Senator Kennedy Still Remembered in Liberia
Categories: Featured
Written By: natlyn
Story and photos of JFK hospital by: Nat Bayjay,nbayjay2010@gmail.com (231-77-402737)
Photo of Sen. Kennedy on Flickr by Muffet
He may not been a Liberian senator; neither did he ever visit Liberia during his days on planet Earth but the late Sen.
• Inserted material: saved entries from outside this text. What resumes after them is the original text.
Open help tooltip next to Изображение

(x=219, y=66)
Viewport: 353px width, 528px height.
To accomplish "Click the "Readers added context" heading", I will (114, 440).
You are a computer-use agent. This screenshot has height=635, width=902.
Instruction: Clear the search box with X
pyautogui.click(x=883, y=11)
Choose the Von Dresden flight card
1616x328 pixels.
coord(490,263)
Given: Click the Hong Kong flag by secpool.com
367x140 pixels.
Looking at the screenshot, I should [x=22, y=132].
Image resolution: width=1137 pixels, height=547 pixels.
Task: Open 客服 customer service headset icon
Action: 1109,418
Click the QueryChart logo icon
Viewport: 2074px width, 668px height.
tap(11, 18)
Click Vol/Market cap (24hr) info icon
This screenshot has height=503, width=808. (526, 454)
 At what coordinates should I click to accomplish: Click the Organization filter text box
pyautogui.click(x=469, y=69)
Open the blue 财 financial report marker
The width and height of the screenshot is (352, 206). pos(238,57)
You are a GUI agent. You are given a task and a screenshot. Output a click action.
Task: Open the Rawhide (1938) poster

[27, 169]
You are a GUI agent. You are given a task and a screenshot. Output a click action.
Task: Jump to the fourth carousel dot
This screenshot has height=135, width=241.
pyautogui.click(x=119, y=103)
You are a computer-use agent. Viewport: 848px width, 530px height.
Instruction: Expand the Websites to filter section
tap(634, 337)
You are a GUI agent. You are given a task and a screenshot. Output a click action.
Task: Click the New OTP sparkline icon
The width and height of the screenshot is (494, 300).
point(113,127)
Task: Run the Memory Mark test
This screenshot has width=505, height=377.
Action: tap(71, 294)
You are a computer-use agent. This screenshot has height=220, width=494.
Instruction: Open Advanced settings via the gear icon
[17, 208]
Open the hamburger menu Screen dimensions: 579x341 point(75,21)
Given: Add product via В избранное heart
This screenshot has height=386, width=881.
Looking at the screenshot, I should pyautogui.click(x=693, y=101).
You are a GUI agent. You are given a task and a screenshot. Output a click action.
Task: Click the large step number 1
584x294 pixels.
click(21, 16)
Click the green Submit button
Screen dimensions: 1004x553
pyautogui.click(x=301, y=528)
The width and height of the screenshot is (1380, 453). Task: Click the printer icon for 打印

Edward M. Kennedy of the American state of Massachusetts is being remembered in Liberia.
At the country’s major referral hospital named in honor of the late American President John F. Kennedy, the John F. Kennedy Medical Center in Liberia simply known as “JFK” is in sympathy with the Kennedy Family whose son died at the age of 77. A black and white piece of cloth with inscriptions “The John F. Kennedy Medical Center Extends Heartfelt Condolence to The Kennedy Family For The Loss of Senator Edward Moore Kennedy”.
The JFK Medical Center was built and named after former US President John Kennedy in the 1960’s following his visit to the country during the administration of the late Liberian President William VS Tubman. Prior to the Liberian civil war, the Medical Center was rated as one of the best in West Africa which provided medical services of all types to citizens from other West African countries.
The Late Sen. Kennedy is now being remembered by the hospital apparently for his impressive list of legislative achievements on health care, civil rights, education, immigration and more. He died at his home in Hyannis Port, Massachusetts after battling a brain tumor. He was 77 and best known as the last surviving son of America’s most glamorous political family. He was the liberal lion of the Senate and haunted bearer of the Camelot torch after two of his brothers fell to assassins’ bullets.
He was the younger brother of slain President John F. Kennedy and New York Sen. Robert Kennedy, who was gunned down while seeking the White House in 1968. However, his own presidential aspirations were hobbled by the controversy around a 1969 auto accident that left a young woman dead, and a 1980 primary challenge to then-President Jimmy Carter that ended in defeat. More than a quarter-century later, he handed then-Sen. Barack Obama an endorsement at a critical point in the campaign for the Democratic presidential nomination, explicitly likening the young contender to President Kennedy.
In nearly 50 years in the Senate, Kennedy served alongside 10 presidents — his brother John Fitzgerald Kennedy among them.